Directions:
Would you please copy every line below that includes the string "Energía"?

=-=-=

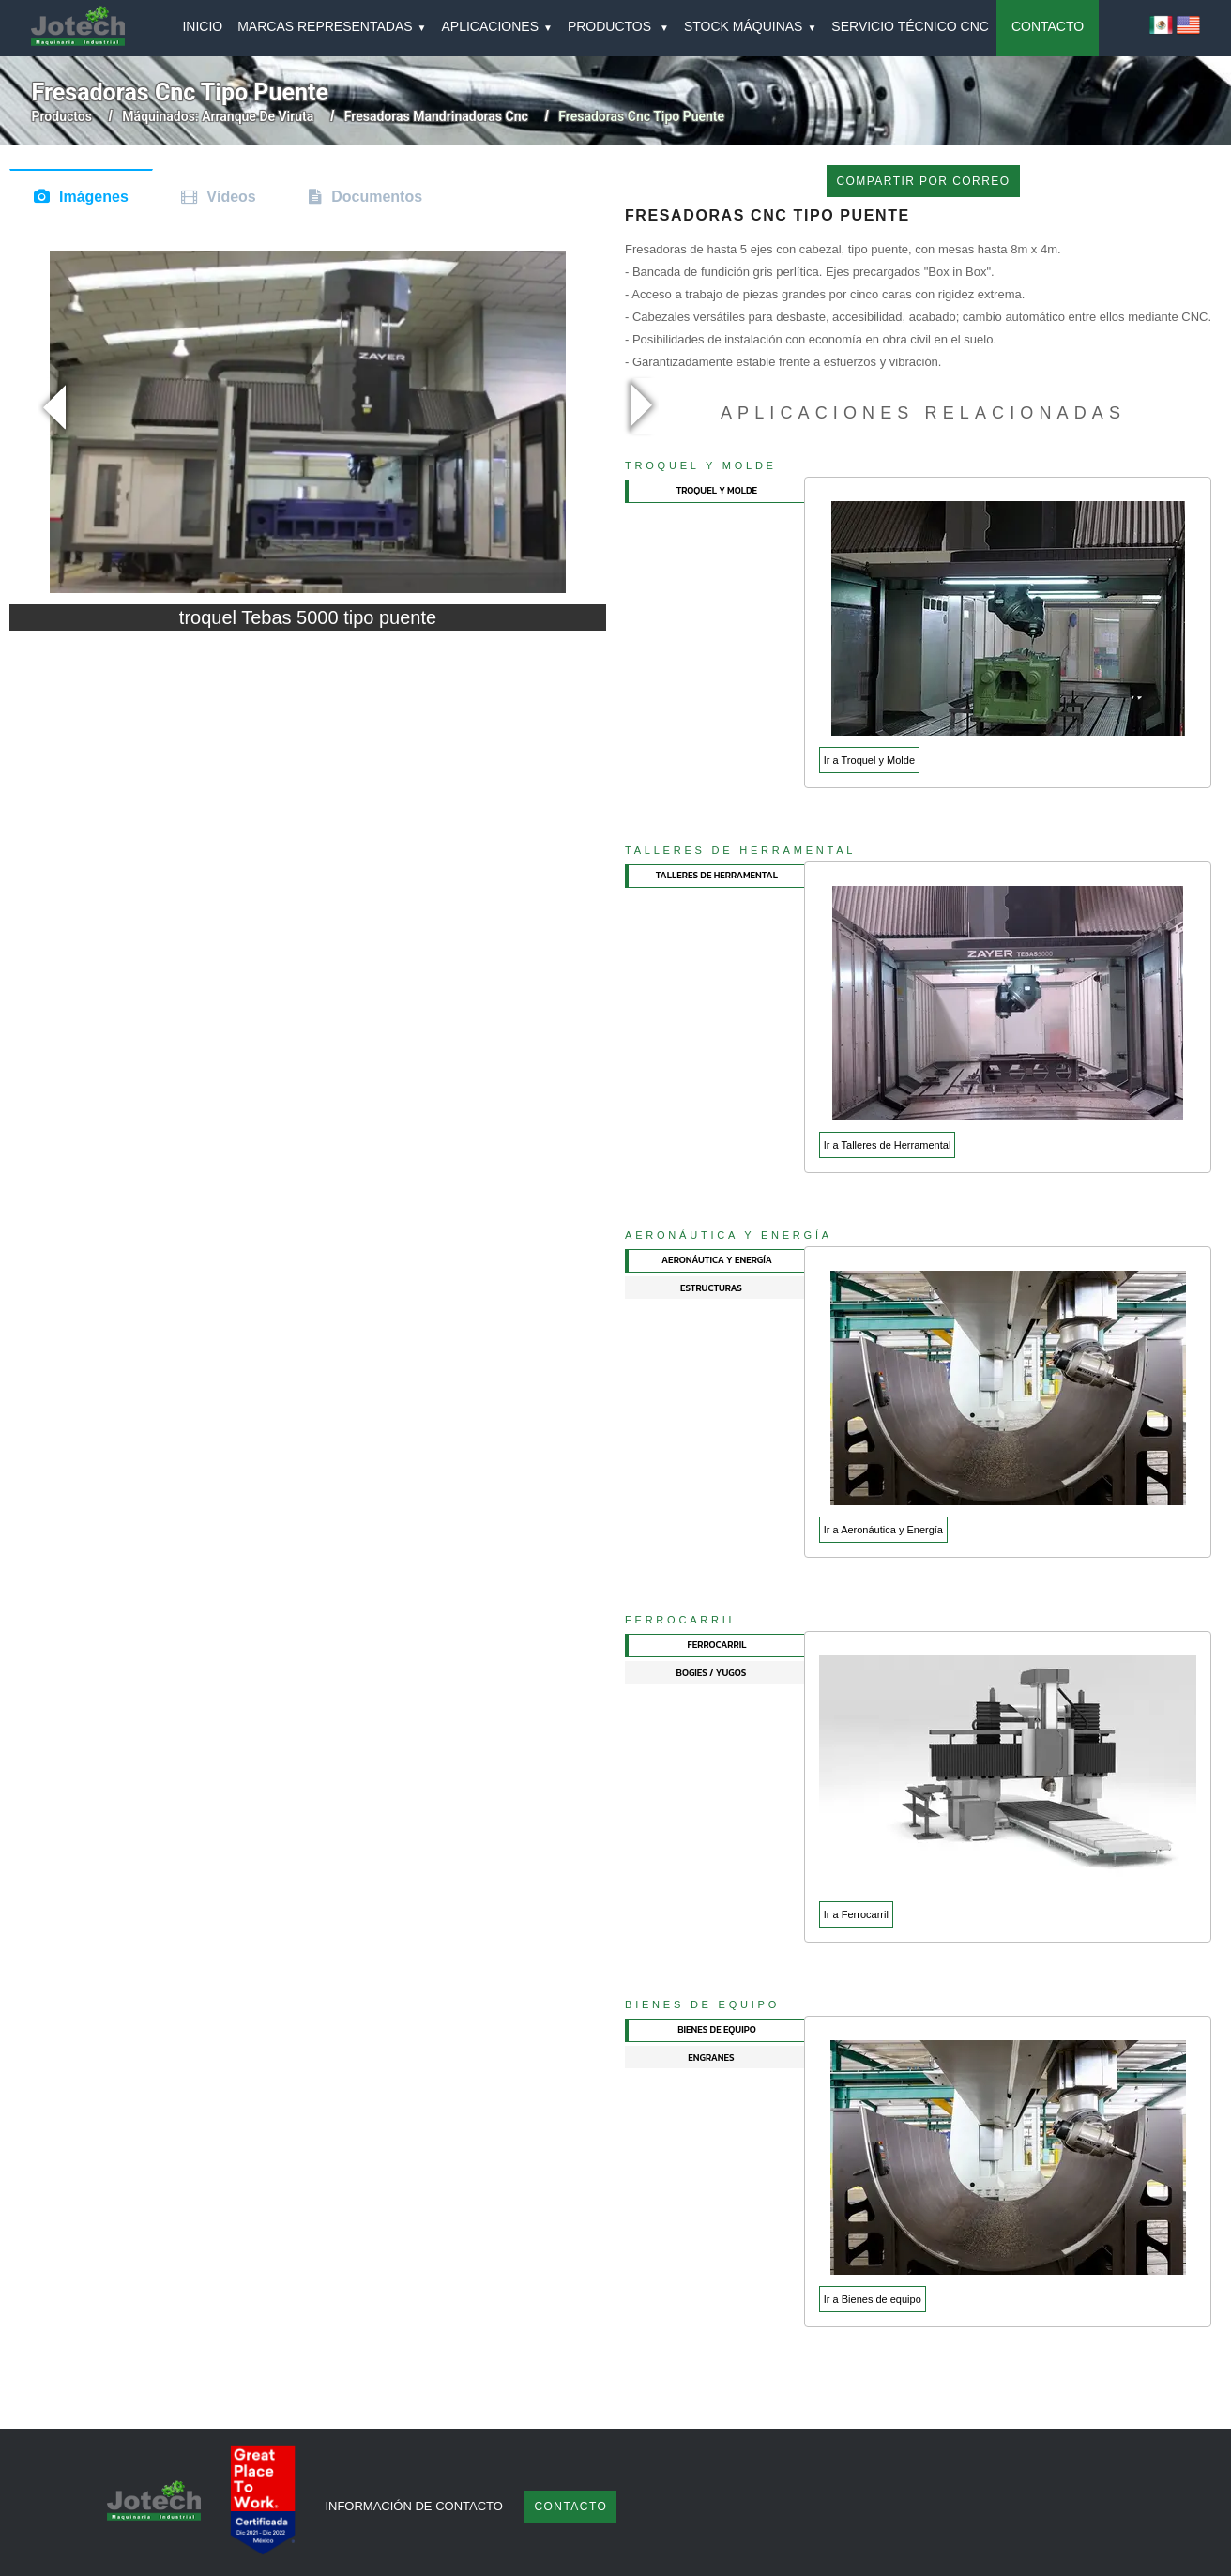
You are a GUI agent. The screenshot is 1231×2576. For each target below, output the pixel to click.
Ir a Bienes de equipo (872, 2299)
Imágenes (94, 197)
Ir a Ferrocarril (856, 1914)
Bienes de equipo (702, 2004)
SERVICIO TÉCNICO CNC (910, 26)
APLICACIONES (497, 26)
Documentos (376, 197)
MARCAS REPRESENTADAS (331, 26)
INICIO (202, 26)
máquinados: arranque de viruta (217, 116)
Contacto (570, 2506)
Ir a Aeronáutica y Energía (883, 1529)
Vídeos (230, 197)
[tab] (715, 491)
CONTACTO (1047, 26)
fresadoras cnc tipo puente (641, 116)
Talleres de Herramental (740, 850)
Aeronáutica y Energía (728, 1235)
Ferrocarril (681, 1619)
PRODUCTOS (618, 26)
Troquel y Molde (701, 465)
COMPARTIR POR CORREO (923, 181)
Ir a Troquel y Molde (869, 760)
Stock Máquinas (750, 26)
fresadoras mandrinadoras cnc (436, 116)
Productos (62, 116)
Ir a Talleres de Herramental (887, 1145)
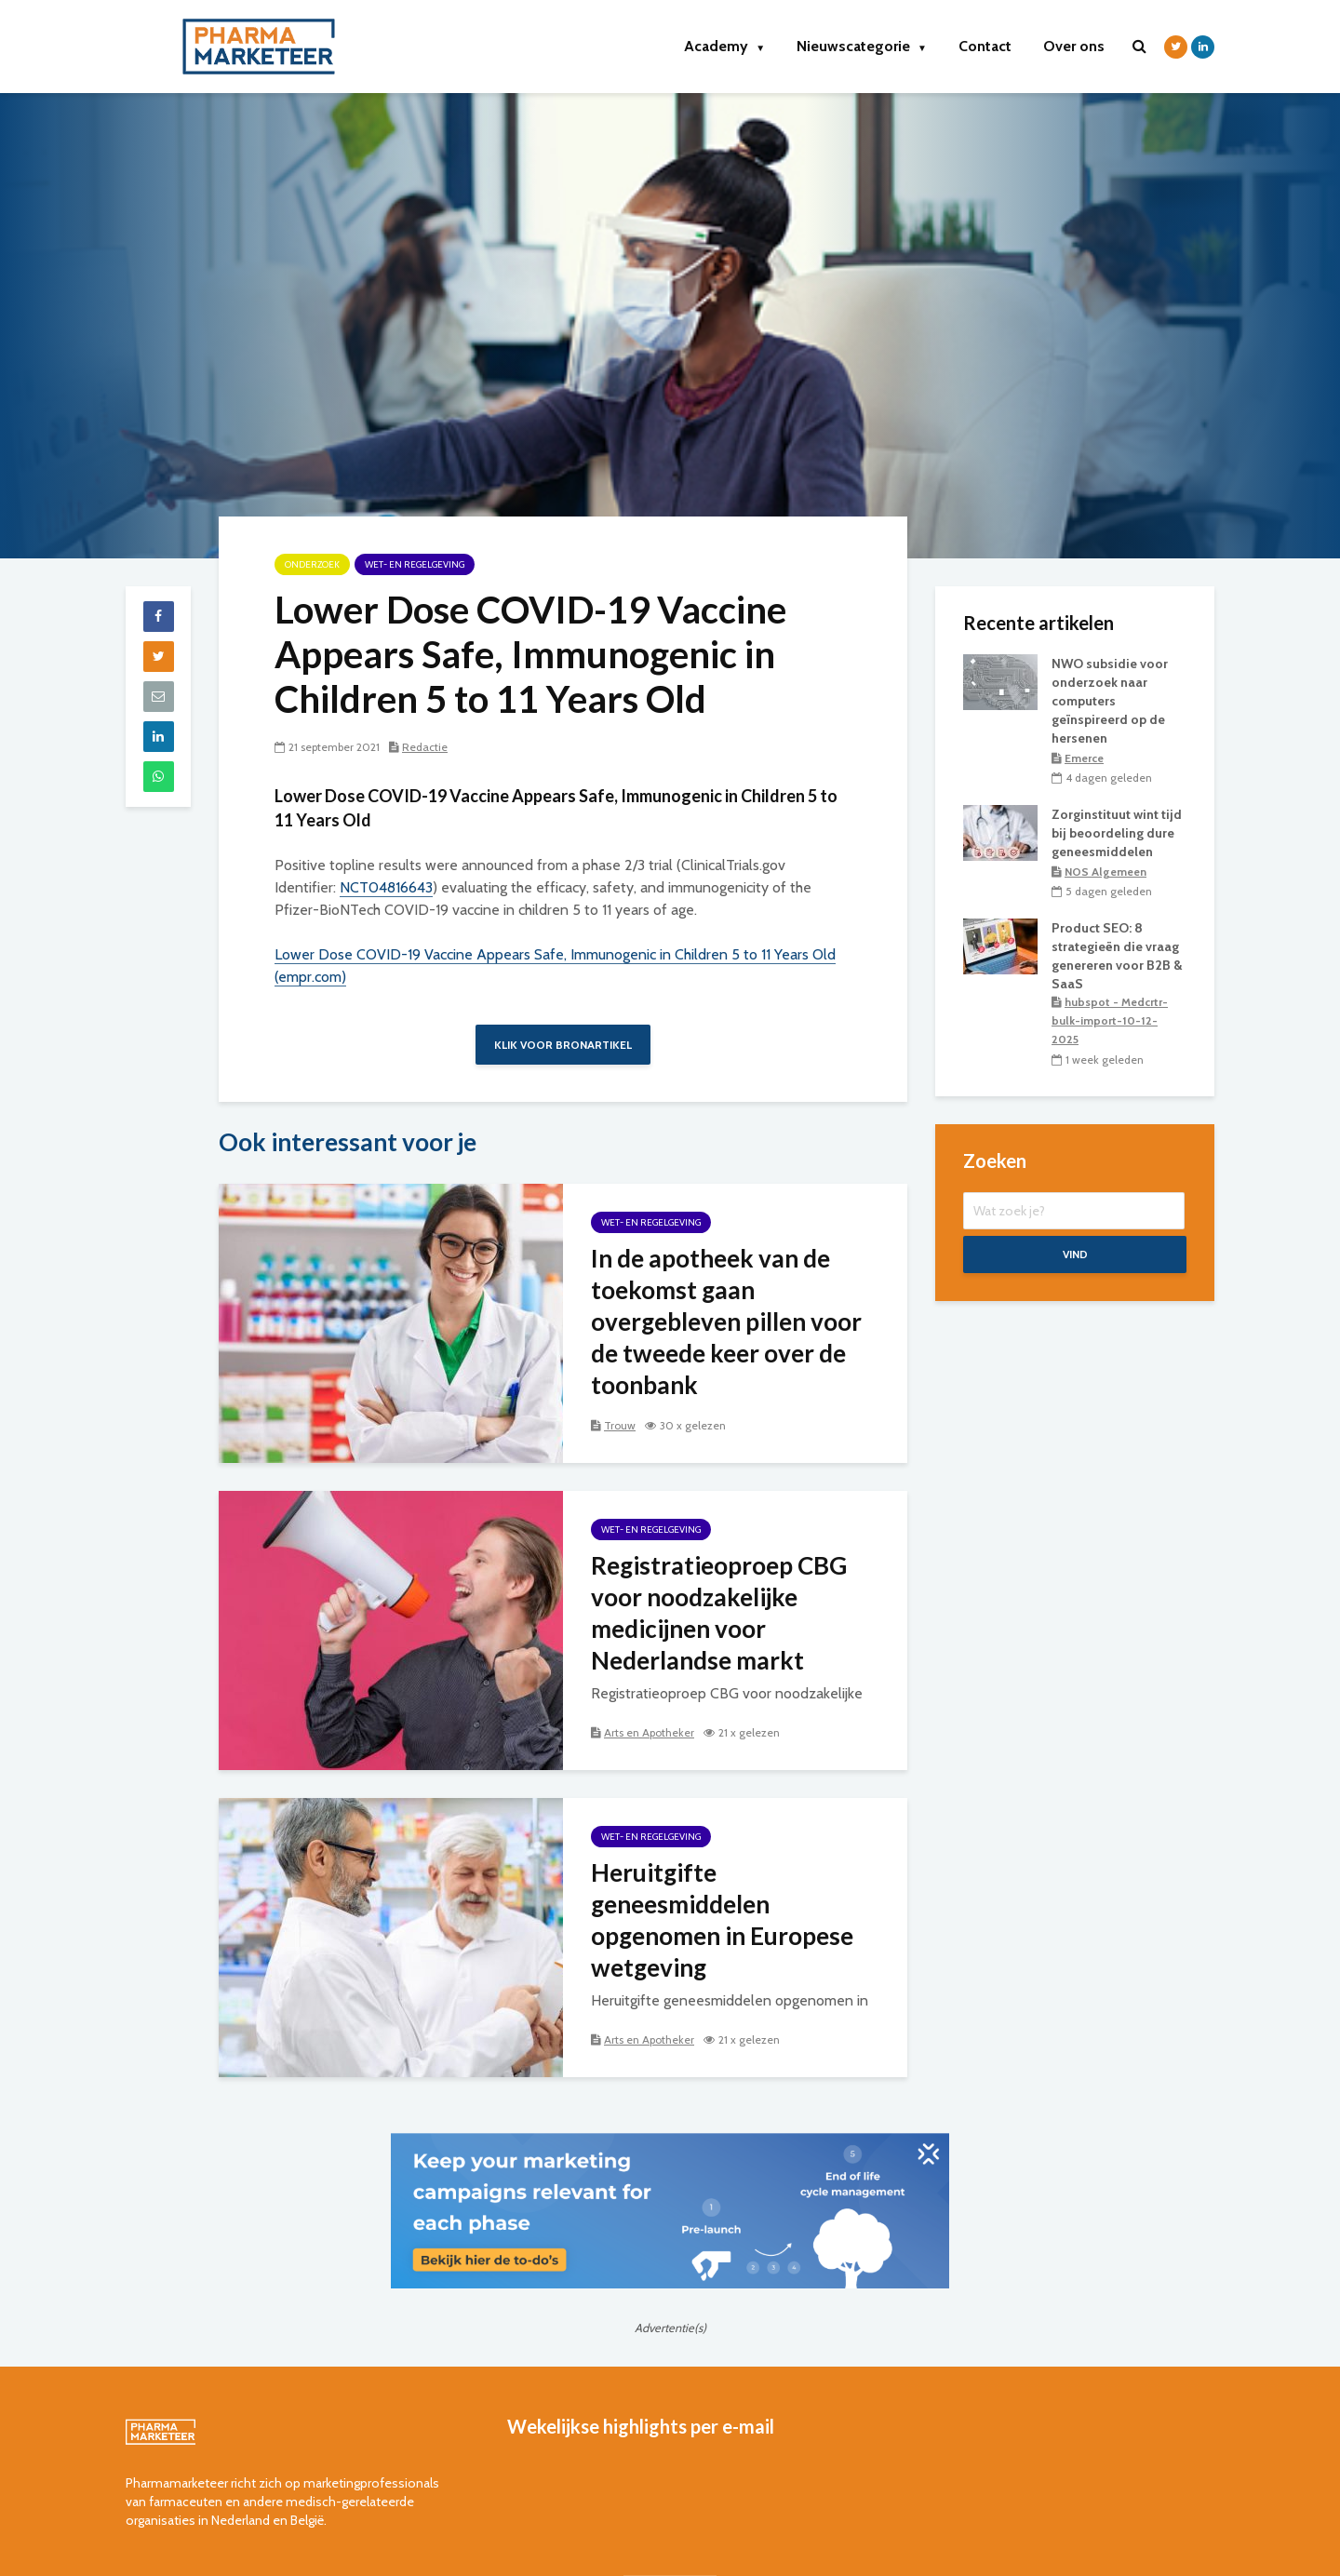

=-=-=

Solution to this problem:
Ir a Aeronáutica y Energía (883, 1529)
Aeronáutica y Energía (728, 1235)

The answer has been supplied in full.